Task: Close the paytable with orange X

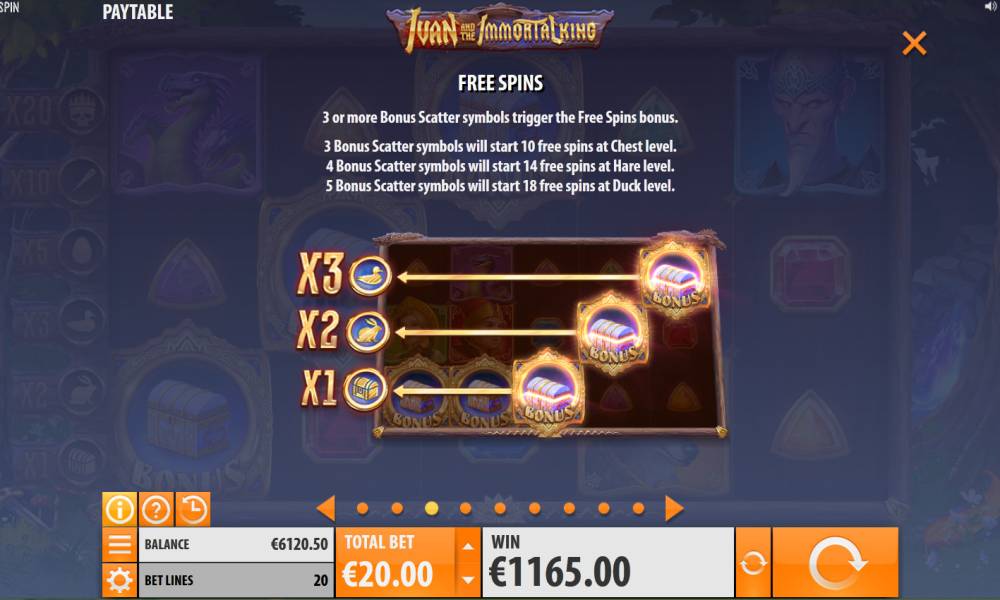Action: coord(914,43)
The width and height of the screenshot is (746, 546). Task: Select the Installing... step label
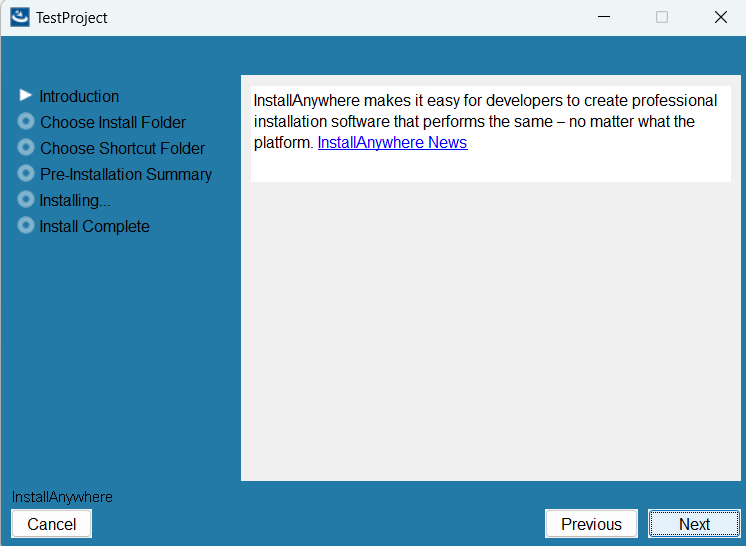pyautogui.click(x=75, y=201)
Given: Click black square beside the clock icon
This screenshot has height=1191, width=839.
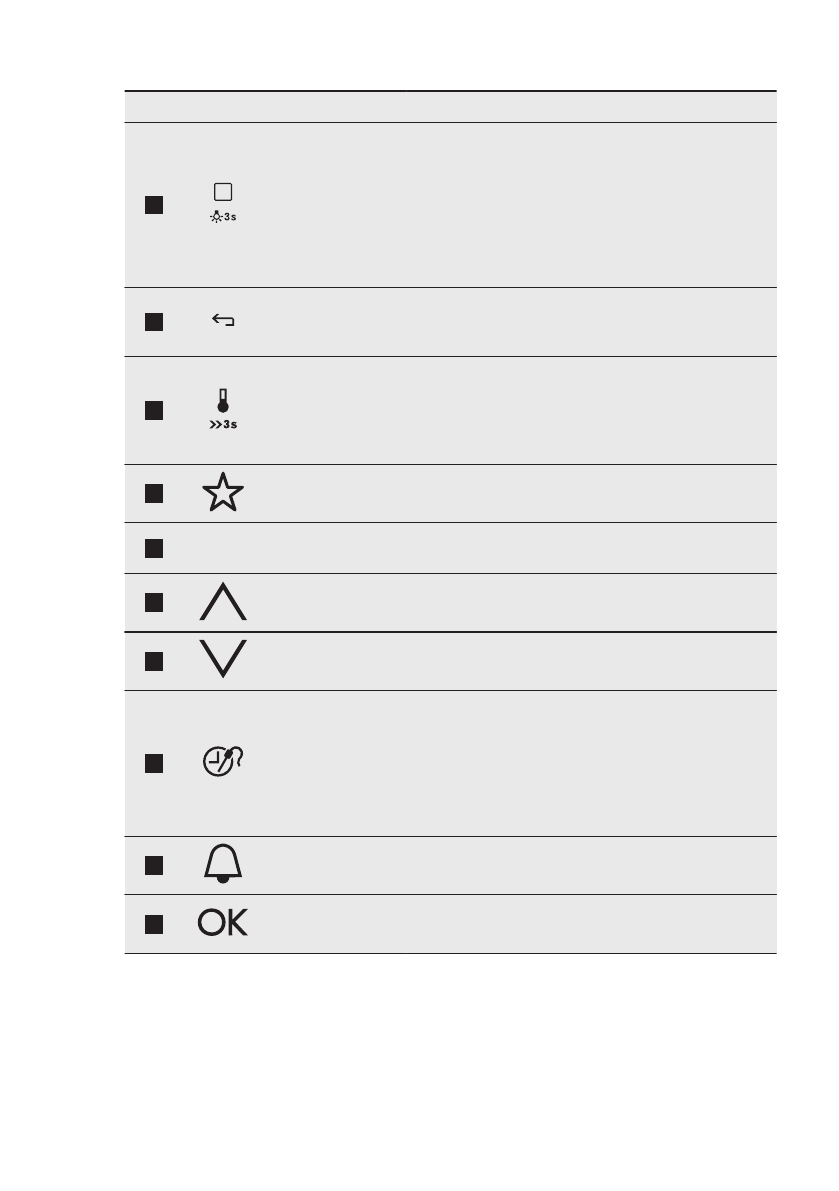Looking at the screenshot, I should [x=153, y=763].
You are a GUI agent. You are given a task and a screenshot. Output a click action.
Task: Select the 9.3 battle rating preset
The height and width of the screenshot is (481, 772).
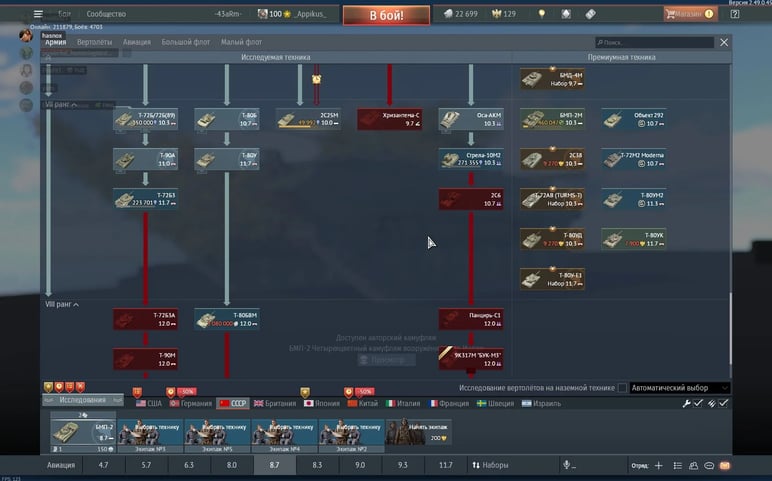coord(402,466)

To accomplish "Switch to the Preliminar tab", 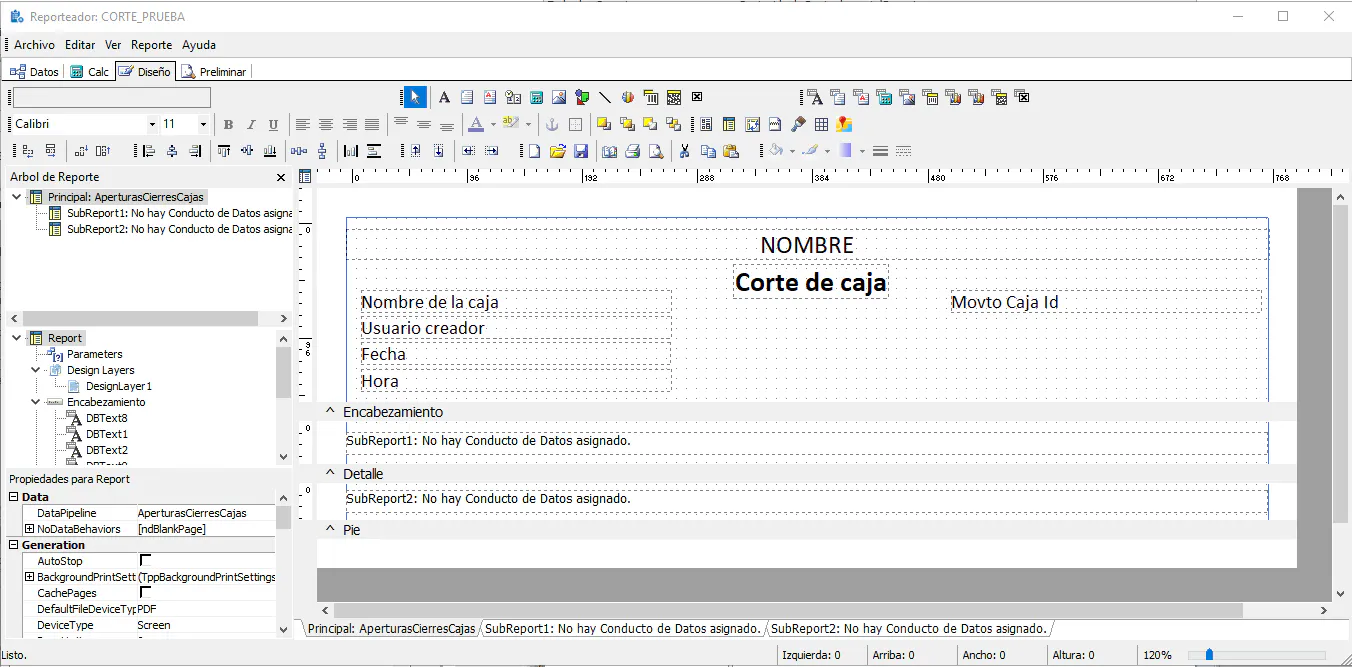I will point(214,71).
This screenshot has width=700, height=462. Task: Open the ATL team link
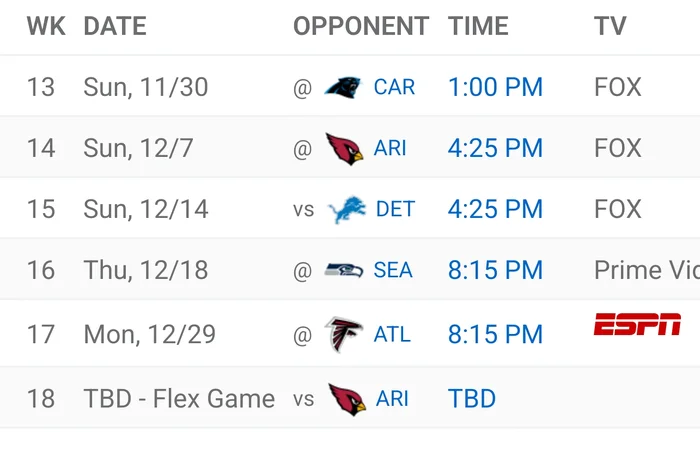[x=392, y=334]
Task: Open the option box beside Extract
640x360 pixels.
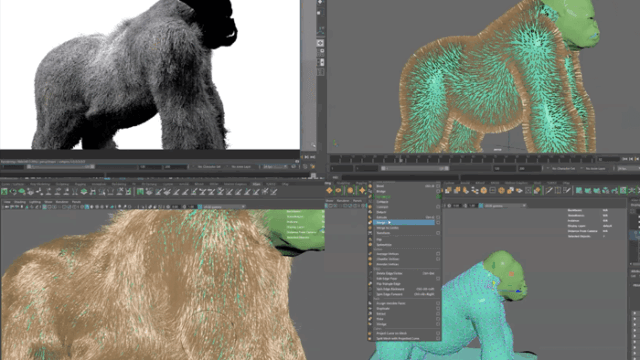Action: tap(438, 313)
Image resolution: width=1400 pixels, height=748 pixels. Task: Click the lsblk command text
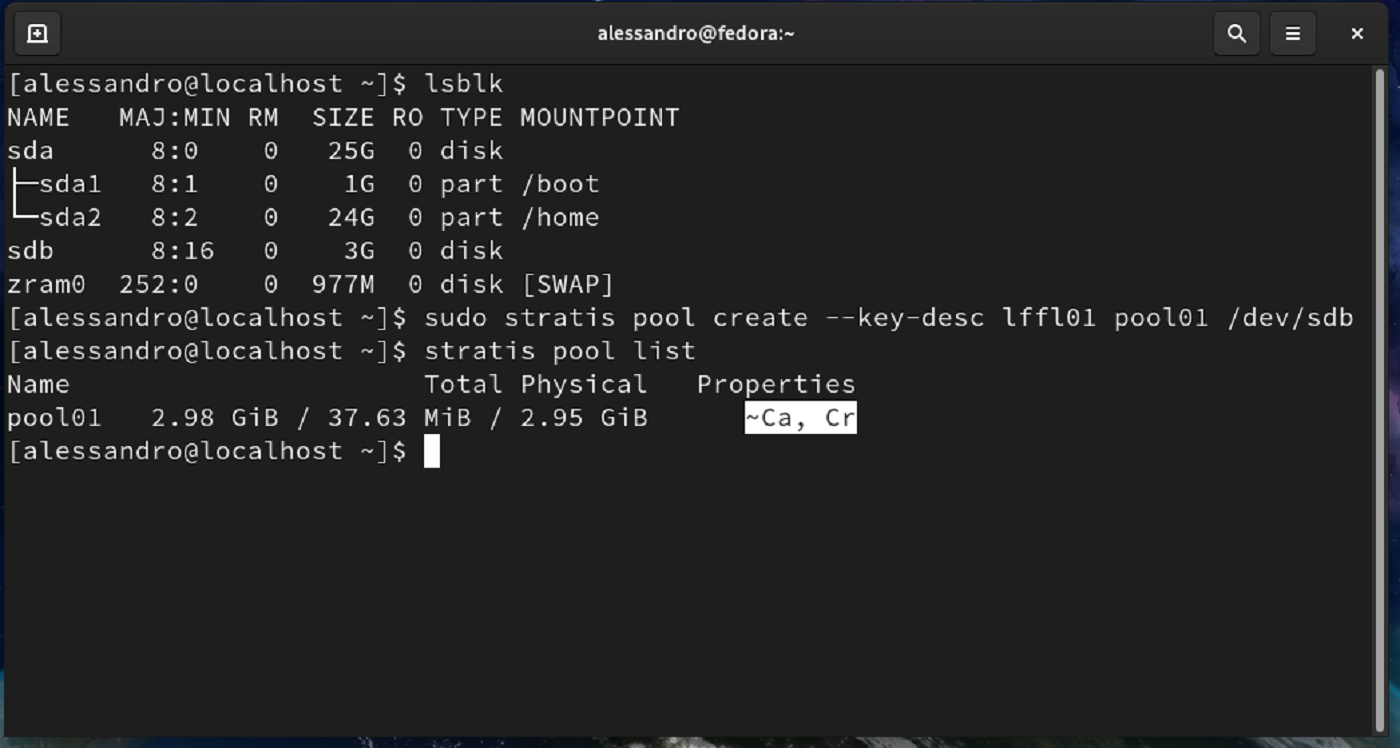(463, 84)

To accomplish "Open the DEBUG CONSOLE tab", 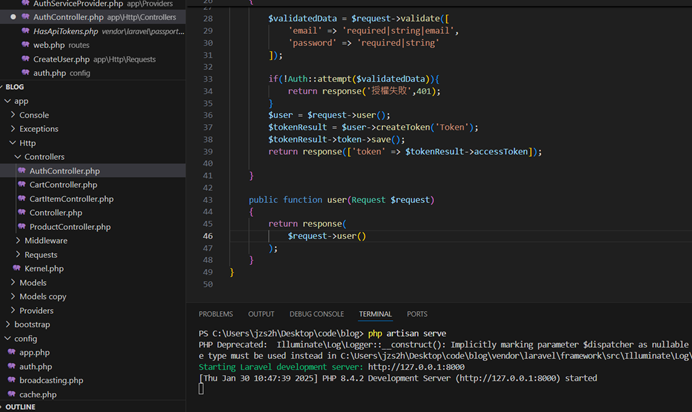I will (316, 314).
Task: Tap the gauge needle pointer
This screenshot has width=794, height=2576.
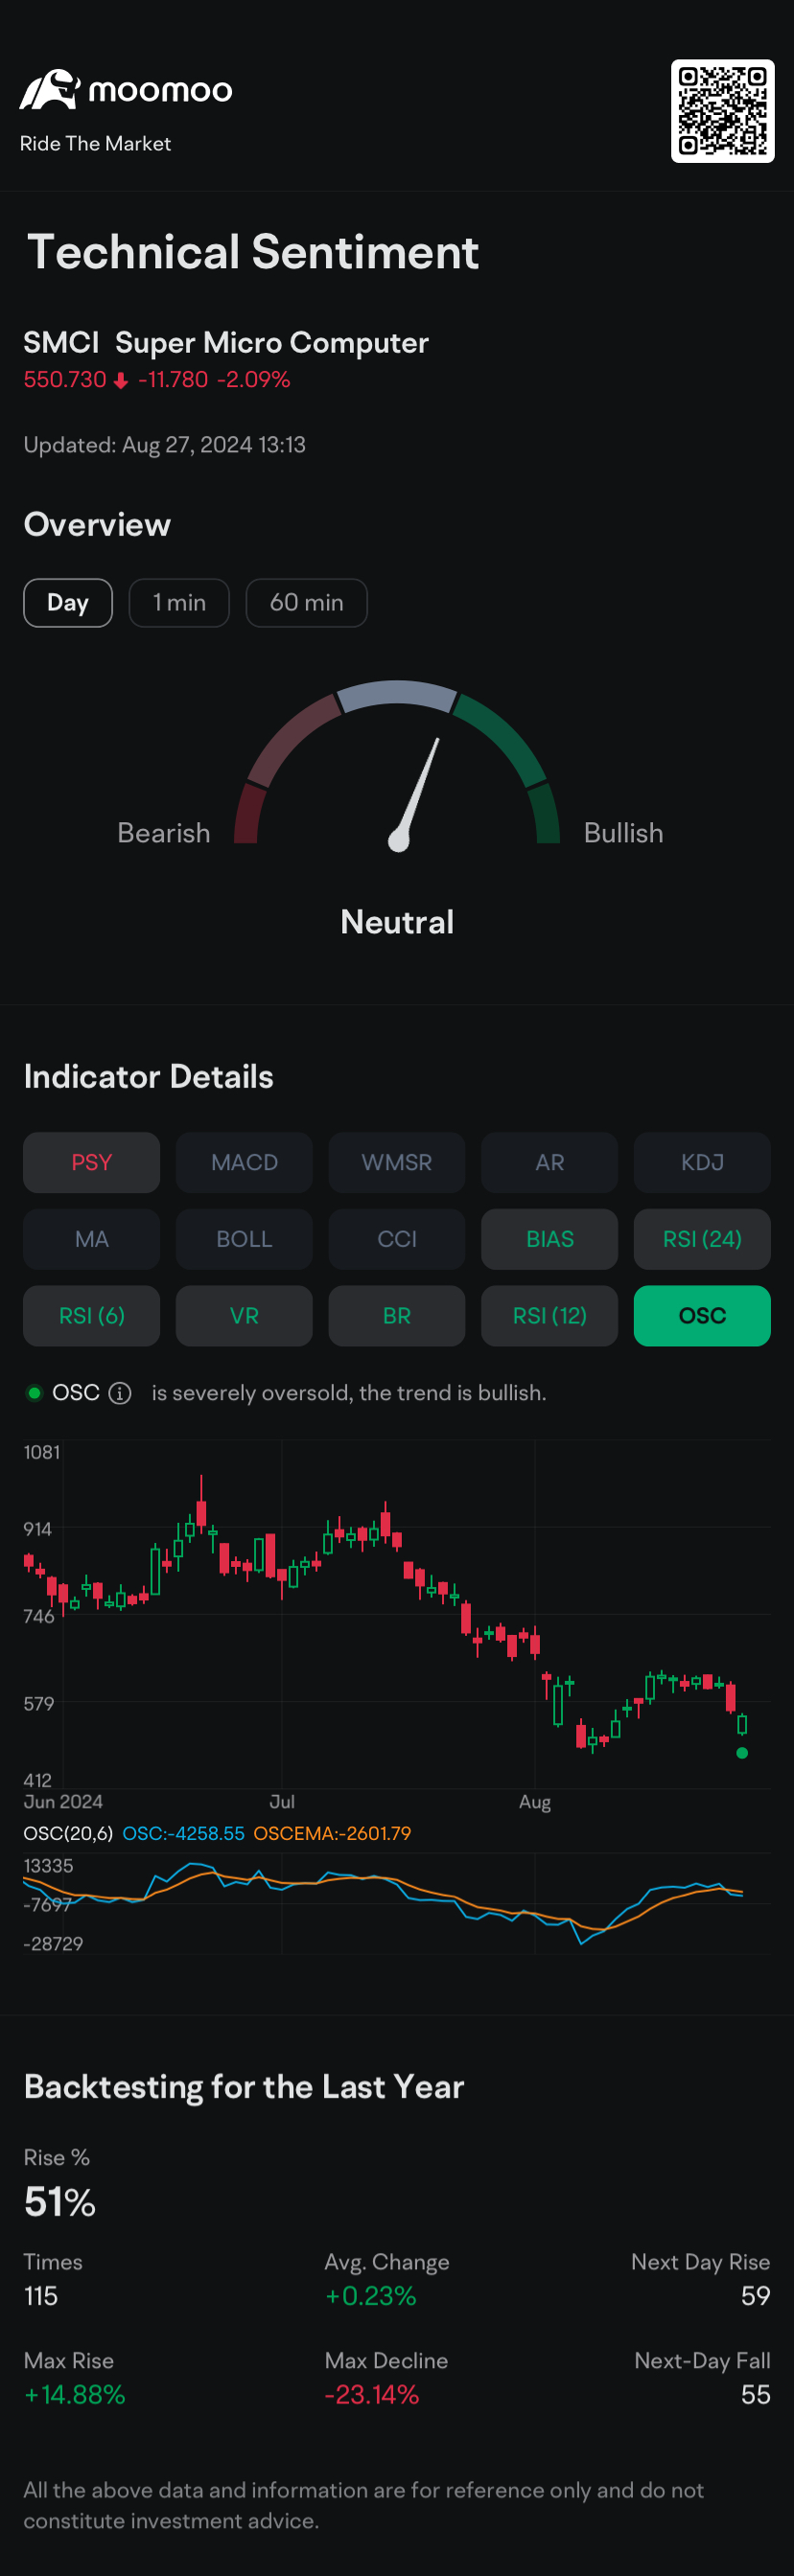Action: click(414, 796)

ACTIVITY: Copy out each line in the preceding records that contains "beside".

WRITTEN SOLUTION:
Given: Click black square beside the clock icon
Task: Open the option box beside Extract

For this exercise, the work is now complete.